(SOURCE DOCUMENT begins)

In the most unique Masters tournament of our lifetime, Xander Schauffele had 71 yards left into the 15th green during Thursday’s opening round. It was a delicate shot which called for Schauffele to carry the ball at least 70 yards due to the slope of the green that feeds directly into a pond that guards the hole. Any shot with the least amount of spin that didn’t travel 64 yards would surely roll back into the water. Schauffele’s shot travelled 63 yards with just a touch of check spin and every Masters junkie sat patiently waiting for Xander’s rock to be baptised. Then, somehow, it stopped. At that moment, I knew the 2020 vintage of the Masters would be unlike any other Masters before. The single wedge shot from 71 yards showed us that Augusta National in November is a completely different beast than it is in April. This was a course we’ve never seen before, left without many of its defenses due to the soft and wet conditions.
The game of golf is meant to be played on turf that is firm and fast. These conditions accentuate the contours of the land and will typically separate those who are playing great from those who are playing well. Soft conditions can turn a golf course into a dartboard for the world’s best players, and that’s what Augusta National was for Dustin Johnson this week as he broke the tournament record with a blazing 20-under par.

(SOURCE DOCUMENT ends)

EXERCISE TASKS
**a)** Answer these questions from the article on the 2020 Masters, one line each:
(i) How many yards did Schauffele have left into the 15th green?
(ii) How many yards did his shot actually travel?
(iii) At what score under par did Dustin Johnson break the tournament record?
**b)** Return a passage from the article on the 2020 Masters, copied without change. Begin at the words "The game of" and stop after "blazing 20-under par.".
**c)** Write the next part of the article on the 2020 Masters, picking up after its final sentence.

(DATA BLOCK begins)

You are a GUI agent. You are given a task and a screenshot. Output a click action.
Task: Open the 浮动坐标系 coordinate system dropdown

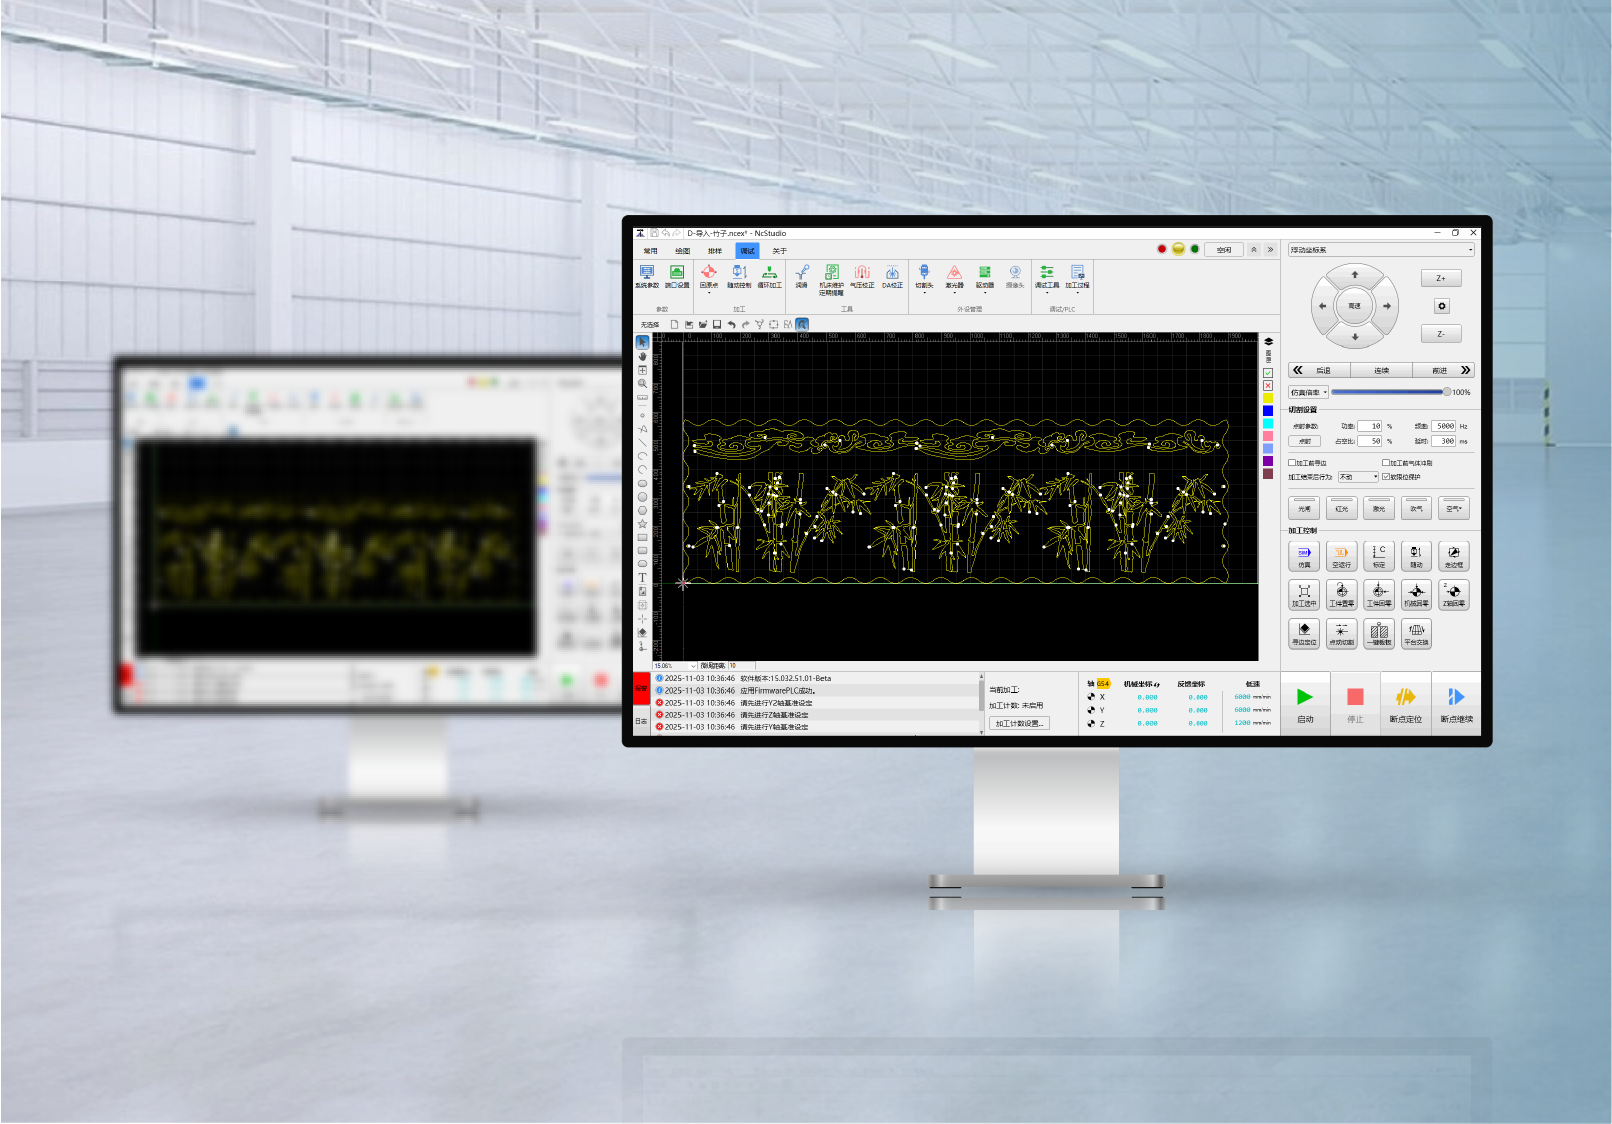coord(1380,250)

(DATA BLOCK ends)

ANSWERS
**a)**
(i) 71 yards
(ii) 63 yards
(iii) 20-under par

**b)**
The game of golf is meant to be played on turf that is firm and fast. These conditions accentuate the contours of the land and will typically separate those who are playing great from those who are playing well. Soft conditions can turn a golf course into a dartboard for the world’s best players, and that’s what Augusta National was for Dustin Johnson this week as he broke the tournament record with a blazing 20-under par.

**c)**
Johnson wasn’t the only one making history, as Australia’s Cameron Smith became the first player to card four rounds in the 60s, with scores of 67, 68, 69, 69, good enough to tie for second place with Korean wunderkind Sungjae Im. Another fun fact: no player had ever shot 65 or better twice in the same Masters until Dustin Johnson did so this week with 65s on Thursday and Saturday.
This should come as no surprise but much like Lambeau Field, Augusta National has a SubAir system to suck the water moisture out of the greens and parts of the fairway to maintain a playable firm surface should it rain. But the SubAir isn’t on every fairway, and it’s certainly not in the rough where pre-Masters favorite Bryson DeChambeau lost a ball after his drive found some thicker-than-usual rough just off the 4th fairway. Bryson didn’t handle the lost ball well. He took a quick ride on the Bogey Train after losing the ball in the rough and was never really a factor in the tournament after that.
Imperfections were a welcome surprise to many. Nobody put it better than GOLF Magazine’s Alan Shipnuck who tweeted “It’s a golf course, not a museum — it’s OK to have some wear and tear.” This wear and tear was an especially welcome change of pace on the 12th green which had some lovely brown patches. Had it not been for the septuple-bogey 10 made by Tiger, no doubt our fondest footnote of the 12th hole for the 2020 Masters would have been it’s spotty (almost bare in some spots?) putting surface.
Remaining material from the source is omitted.